Auszeichnung vom LVR

Man bekommt nur selten Blumen dafür, eine Zumutung zu sein. Der Förderschulträger Landschaftsverband Rheinland (LVR) hat den mittendrin e.V. für sein Engagement mit dem Rheinlandtaler ausgezeichnet.

Man bekommt nur selten Blumen dafür, eine Zumutung zu sein. Der Landschaftsverband Rheinland (LVR) hat schon oft Kritik vom mittendrin e.V. erlebt. Das ist auch kein Wunder, wenn ein großer Förderschulträger und ein Elternverein für Inklusion aufeinandertreffen. Beide bekennen sich zum Ziel der Inklusion. Die Vorstellungen über den Weg dorthin sind meist denkbar unterschiedlich. Aber können Systeme sich verändern, wenn sie nicht von Betroffenen immer wieder auf die Kluft zwischen Anspruch und Wirklichkeit hingewiesen werden? Die Abgeordneten im LVR haben mehrheitlich entschieden, dass man die Kritik des mittendrin e.V. braucht und die Arbeit des Vereins preiswürdig ist.

Lesen Sie hier unsere Dankesworte:

Sehr geehrte Frau Schmitt-Promny, sehr geehrter Herr Dr. Elster, sehr geehrte Damen und Herren,

herzlichen Dank – an dieser Stelle von  meiner Kollegin Tina Sander und mir - für diese Auszeichnung und die vielen lobenden Worte!

Wir freuen uns sehr, dass der LVR entschieden hat, unseren Elternverein mittendrin e.V. für das Engagement für Inklusion – insbesondere das Engagement für inklusive Bildung – mit dem Rheinlandtaler in der Kategorie „Gesellschaft“ auszuzeichnen.

Unser Verein wird im November dieses Jahres 15 Jahre alt. In der Vorbereitung dieses Jubiläums haben wir uns auch selbst mit der Frage beschäftigt: Wer sind wir und was zeichnet unsere Arbeit aus? Die Antwort lautet letztlich immer: Wir sind eine ziemliche Zumutung!

Wir sind eine Zumutung, weil wir von ganzen Systemen – und damit auch von den Menschen, die in diesen Systemen arbeiten – verlangen, sich zu verändern. Kritisch zu hinterfragen, ob das eigene Handeln Inklusion befördert oder behindert. Und das Handeln gegebenenfalls zu verändern.

##########

* **Gestellte Aufgabe a**:
Zitiere aus dem Lesetext den Abschnitt zwischen "Unser Verein wird" und "gegebenenfalls zu verändern.", beide eingeschlossen.

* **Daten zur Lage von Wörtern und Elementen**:
##########

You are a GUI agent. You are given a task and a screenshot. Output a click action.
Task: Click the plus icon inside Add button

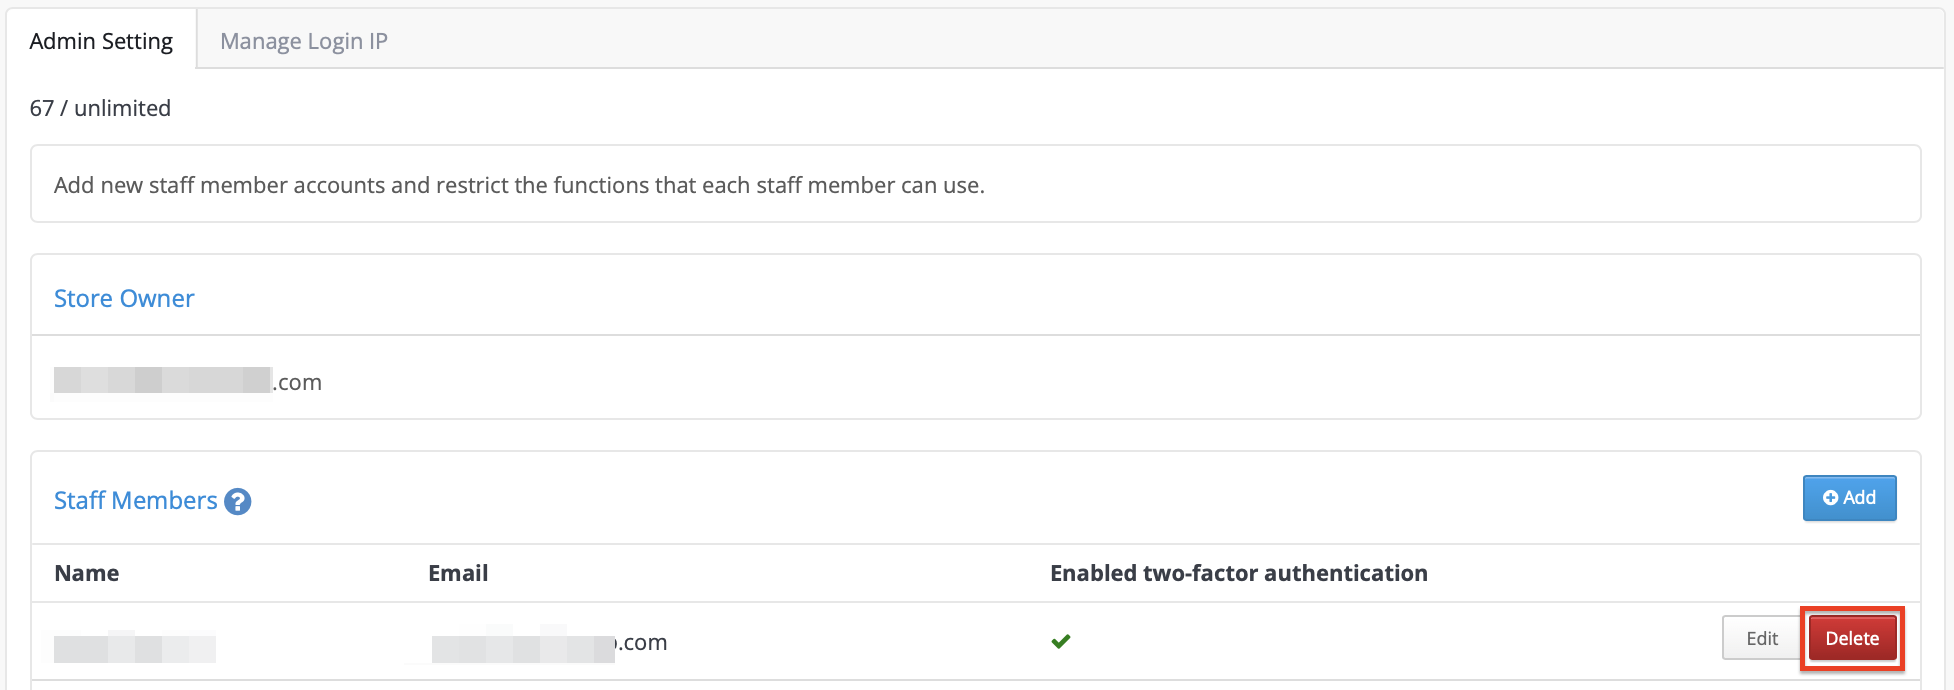click(x=1830, y=498)
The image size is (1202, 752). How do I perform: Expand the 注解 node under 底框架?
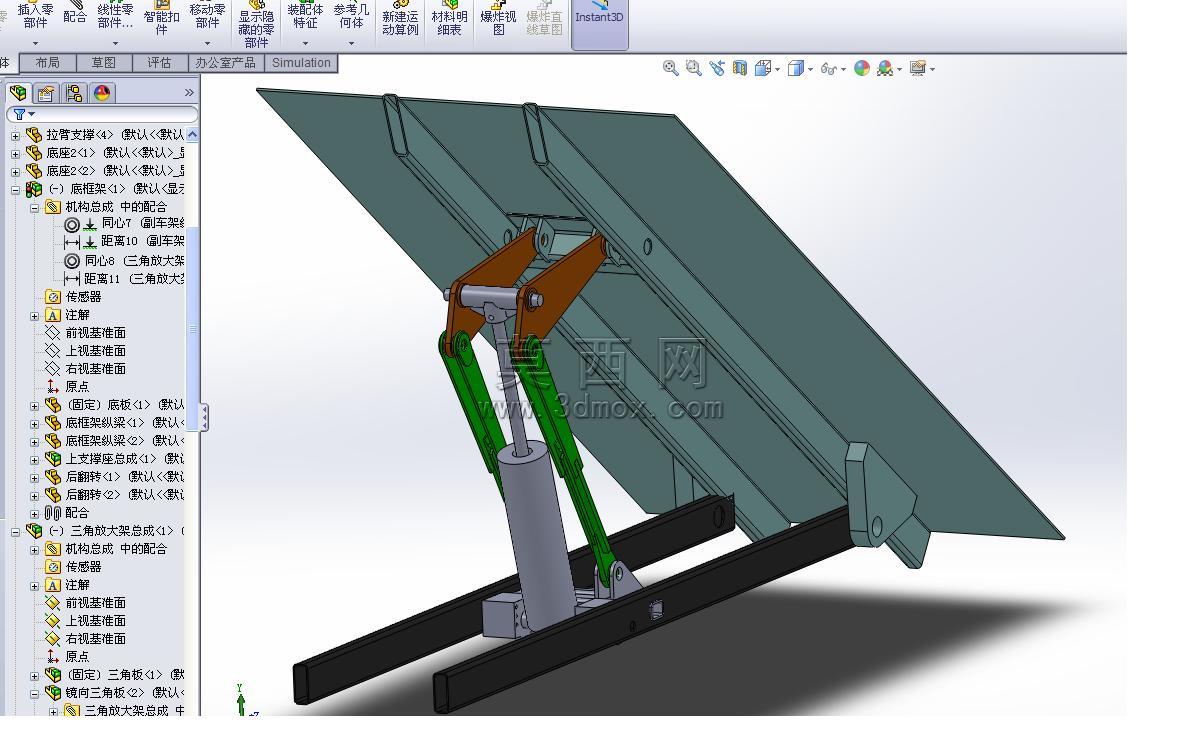coord(35,315)
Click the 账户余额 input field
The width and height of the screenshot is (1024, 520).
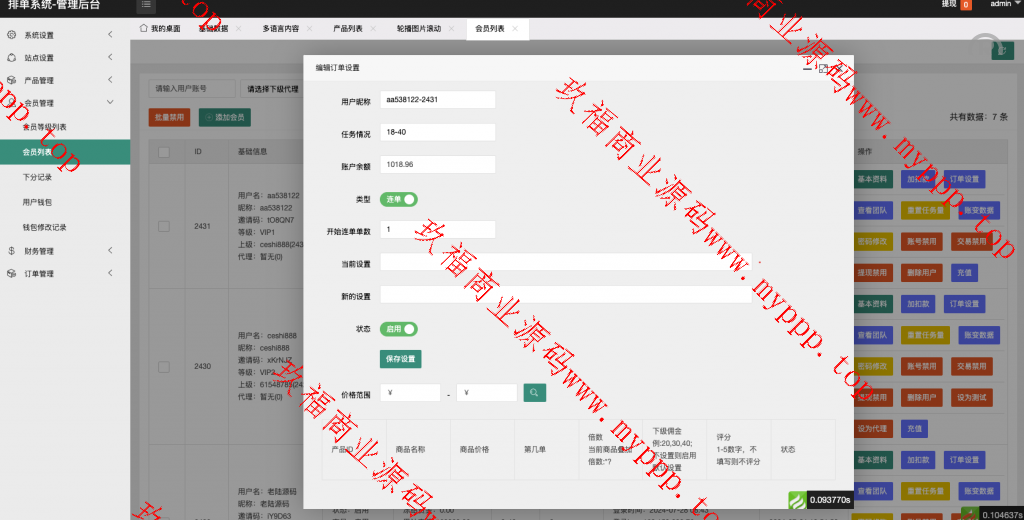pyautogui.click(x=438, y=164)
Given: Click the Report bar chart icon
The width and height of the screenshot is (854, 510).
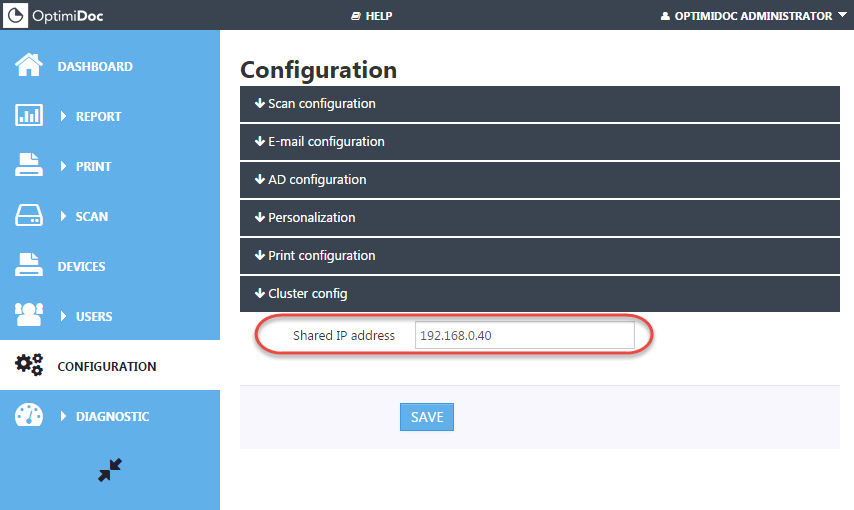Looking at the screenshot, I should pyautogui.click(x=29, y=116).
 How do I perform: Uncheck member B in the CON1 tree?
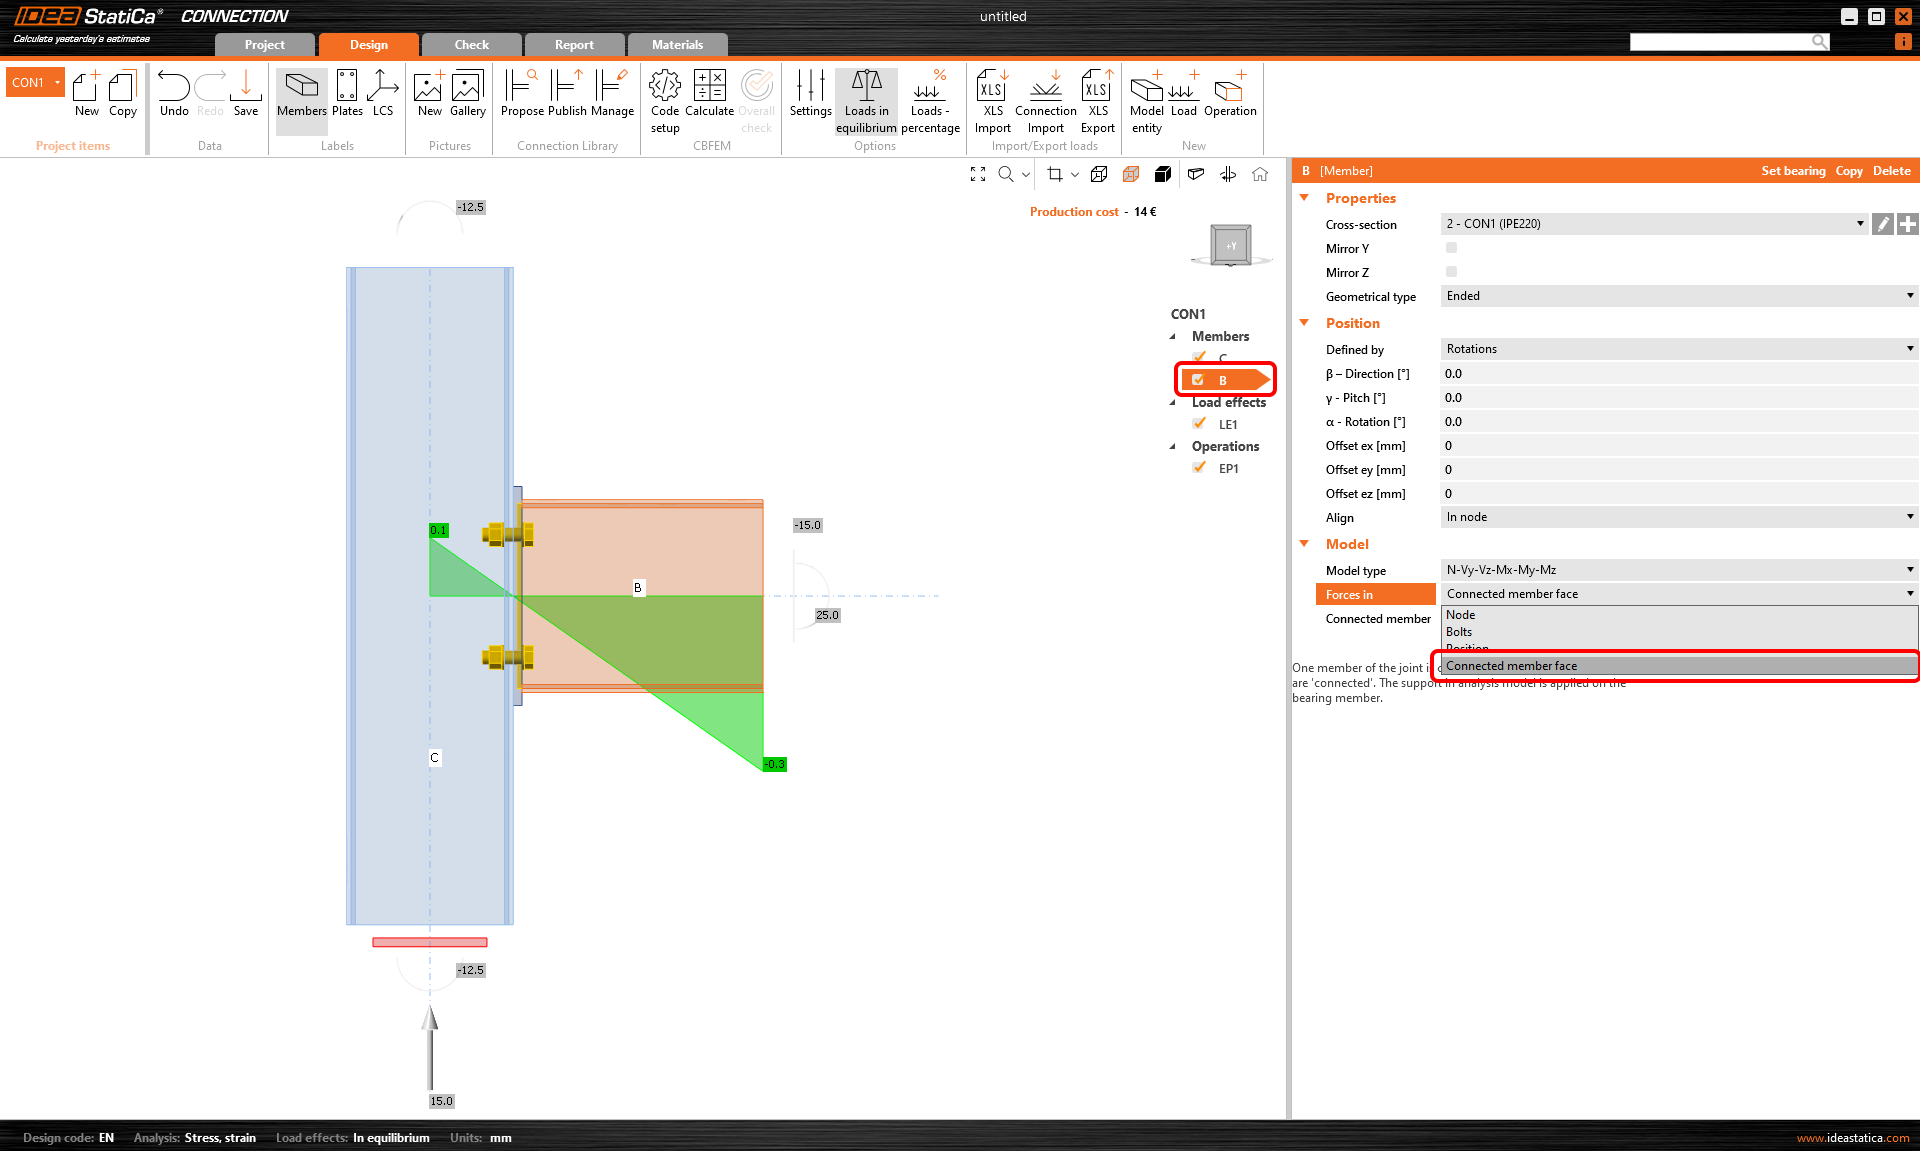pyautogui.click(x=1199, y=379)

##########

* **Gestellte Aufgabe b**:
Gib die Zeilen der Datensätze von der Zeile mit "Click the 账户余额 input field" bis zum Ende der Datensätze unverändert wieder, beide Enden eingeschlossen. Lass dabei die Bilder weg.

* **Schriftliche Antwort a**:
Unser Verein wird im November dieses Jahres 15 Jahre alt. In der Vorbereitung dieses Jubiläums haben wir uns auch selbst mit der Frage beschäftigt: Wer sind wir und was zeichnet unsere Arbeit aus? Die Antwort lautet letztlich immer: Wir sind eine ziemliche Zumutung!

Wir sind eine Zumutung, weil wir von ganzen Systemen – und damit auch von den Menschen, die in diesen Systemen arbeiten – verlangen, sich zu verändern. Kritisch zu hinterfragen, ob das eigene Handeln Inklusion befördert oder behindert. Und das Handeln gegebenenfalls zu verändern.

* **Schriftliche Antwort b**:
Click the 账户余额 input field
The width and height of the screenshot is (1024, 520).
pyautogui.click(x=438, y=164)
Given: Click the Report bar chart icon
The width and height of the screenshot is (854, 510).
Looking at the screenshot, I should pyautogui.click(x=29, y=116).
 How do I perform: Uncheck member B in the CON1 tree?
pyautogui.click(x=1199, y=379)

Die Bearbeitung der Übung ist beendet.